L’« écrivaine » (sic) Anne Bert s’est fait euthanasier ce matin en Belgique.
Souffrant de la maladie de Charcot (SLA), elle était devenue une militante médiatique du droit à l’euthanasie. Avec un souci quelque peu macabre du marketing, elle s’est fait tuer deux jours avant la publication chez Fayard de son livre sur le sujet.
Avant cela, Anne Bert s’était fait connaître d’un cercle restreint par ses nouvelles érotiques, qui racontaient « comment le désir se joue de tous les tabous, se libère dans les lieux clos, jaillit dans les rencontres de hasard, amenant les plus prudents vers les aventures les plus extrêmes »…

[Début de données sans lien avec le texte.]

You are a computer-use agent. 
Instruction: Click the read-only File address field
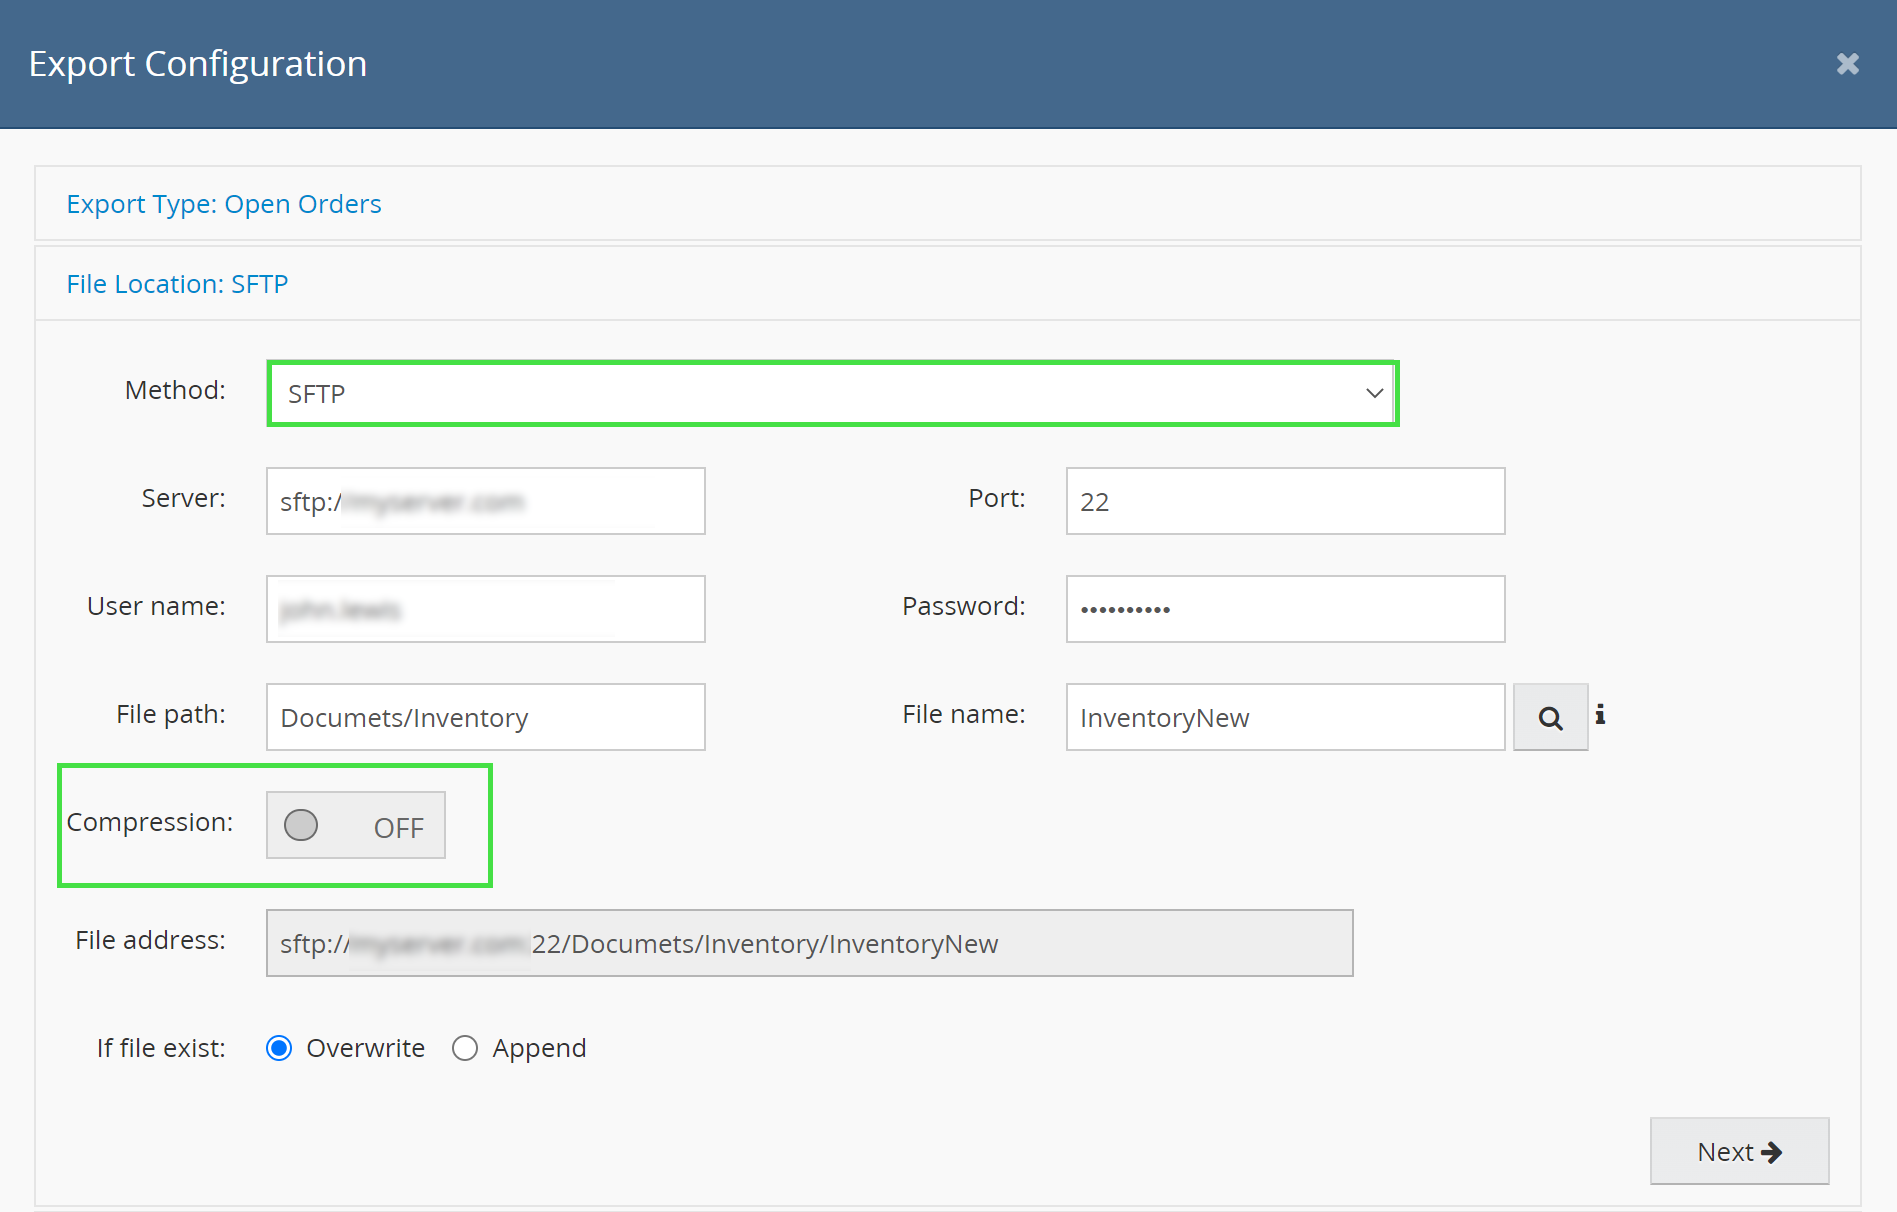(x=809, y=944)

La médiatisation de sa décision d’être euthanasiée avait suscité un certain nombre de réactions, notamment de l’Association pour la recherche sur la SLA. « Nous avons reçu beaucoup d’appels de malades et de leurs proches pour dire leur indignation. Peu se reconnaissent dans ce choix très personnel, même si chacun connaît la réalité de la souffrance de cette maladie », expliquait il y a quelques jours Christine Tabuenca, directrice générale de l’Arsla. « Cela leur renvoie une image négative et ultime de la maladie alors que la grande majorité d’entre eux ne pense ni à l’euthanasie ni au suicide, qu’ils sont au contraire dans l’espoir et la vie, dans le combat, qu’ils profitent du présent et font tout pour compenser la perte d’autonomie ». L’association déclarait « respecter cette dame », mais considèrait que sa médiatisation va provoquer un raccourci « Charcot-euthanasie » et témoigne aussi d’un « non-respect » « du travail des médecins et des chercheurs qui accomplissent un formidable accompagnement médical et humain pour diminuer les souffrances ».